The Belarusian authorities have still not provided any information about the protest action dispersion on December, 19, 2010, Ian Kelly, the current U.S. Ambassador to the OSCE, reports in the OCSE Permanent Council session in Vienna on February, 9, 2012. Mr. Kelly points out that the USA remain deep concerned about serious violations of human rights and fundamental freedoms in Belarus.

The U.S. official presented the Final Human Rights Assessment of the Events of 19 December 2010 in Minsk, Belarus. This document was issued by Neil Jarman, the Special Rapporteur appointed by the Committee on International Control over the Human Rights Situation in Belarus. He was assisted by a group of experts on freedom of assembly and police response measures from OSCE countries.
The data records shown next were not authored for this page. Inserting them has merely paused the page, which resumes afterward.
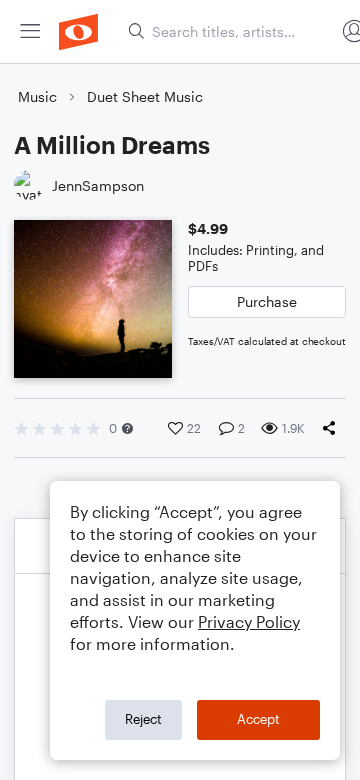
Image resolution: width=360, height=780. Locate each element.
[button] (127, 428)
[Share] (333, 428)
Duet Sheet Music (145, 96)
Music (37, 96)
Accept (258, 719)
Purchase (267, 301)
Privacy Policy (249, 621)
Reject (143, 719)
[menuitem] (30, 31)
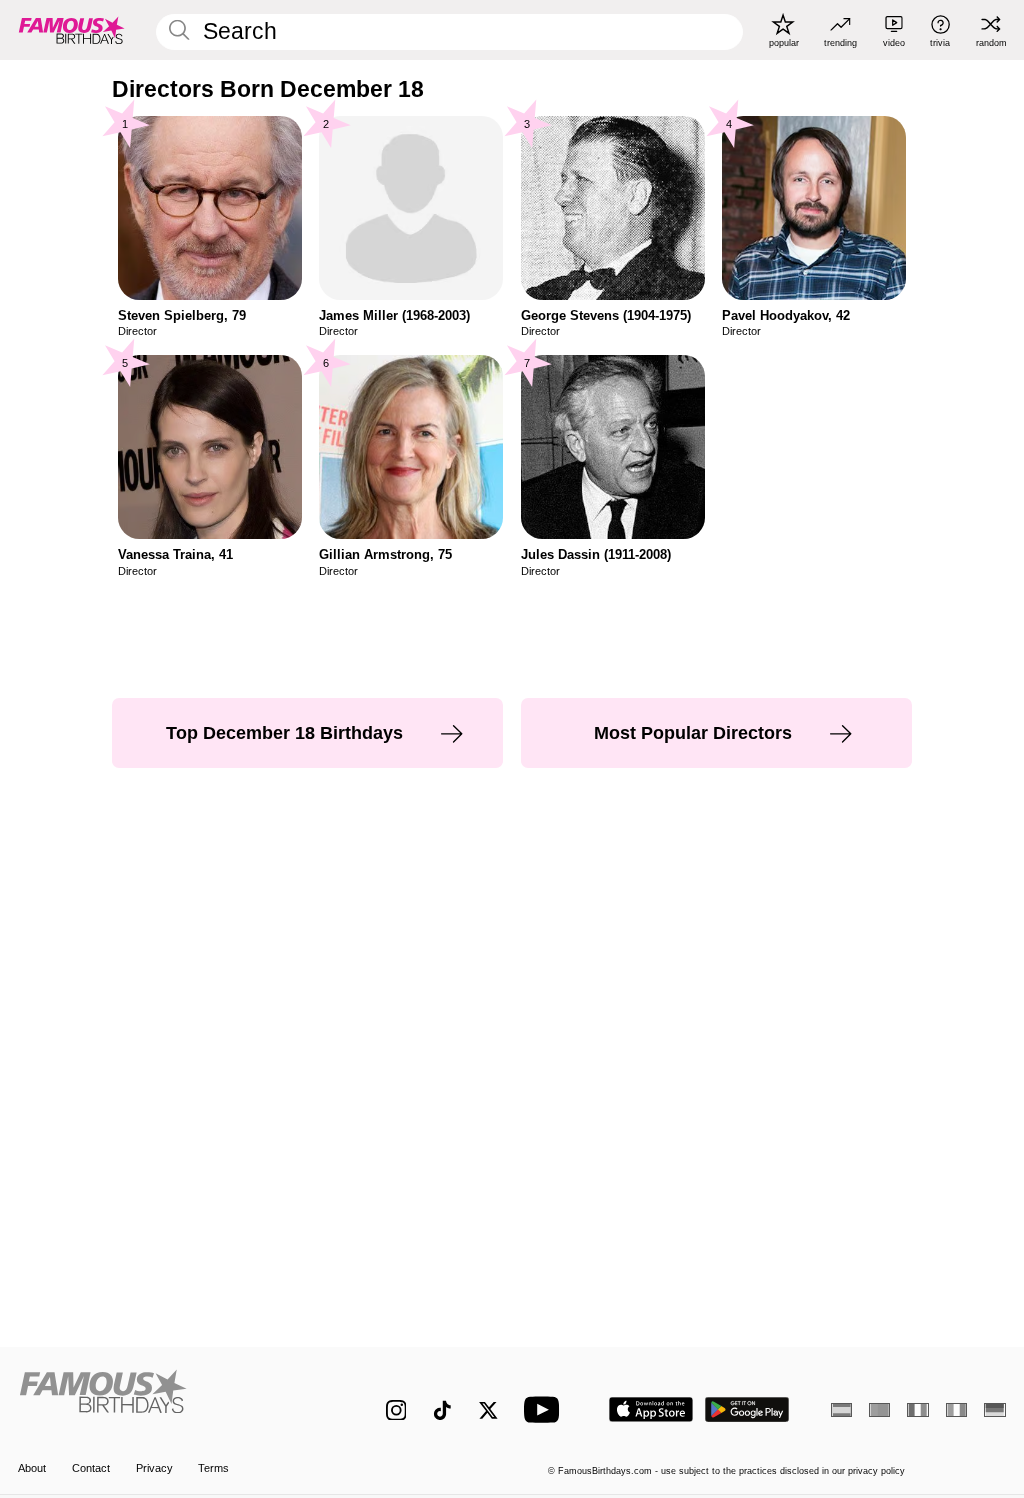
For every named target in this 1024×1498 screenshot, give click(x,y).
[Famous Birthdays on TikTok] (442, 1410)
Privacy (154, 1468)
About (32, 1468)
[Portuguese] (879, 1410)
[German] (994, 1410)
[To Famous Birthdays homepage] (72, 30)
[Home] (172, 1399)
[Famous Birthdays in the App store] (651, 1409)
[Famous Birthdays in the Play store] (747, 1409)
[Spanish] (841, 1410)
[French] (917, 1410)
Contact (91, 1468)
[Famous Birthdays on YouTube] (546, 1409)
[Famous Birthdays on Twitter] (488, 1410)
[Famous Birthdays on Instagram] (396, 1410)
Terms (213, 1468)
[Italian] (956, 1410)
The Assessment cites a lack of information from the Belarusian authorities about the police operation on December 19, 2010, to disperse peaceful protesters, as well as the absence of any inquiry into the accusations of a disproportionate use of force in the police response to the protests. The Government of Belarus has also provided no information on the use of violence towards Uladzimir Niakliaeu, one of the presidential candidates, prior to the main demonstration, as mentioned in the document.

The report asserts that given the level of force used against people engaged in a peaceful demonstration in Independence Square, it would have been reasonable to expect the state authorities to investigate complaints about the police action.

Analysis of the trials and prosecutions has highlighted a number of concerns about the abuse of human rights and the failure to uphold Belarus’s obligations under the International Covenant on Civil and Political Rights. Similarly, the authorities have failed to investigate a number of complaints of maltreatment and physical abuse while in detention, the experts state.

According to Mr. Kelly, the Government of Belarus has justified its police activities on December 19, 2010, as a necessary response to a violent attack on the Government House, but among the protestors convicted after the event, no one was implicated in any act of violence on that day.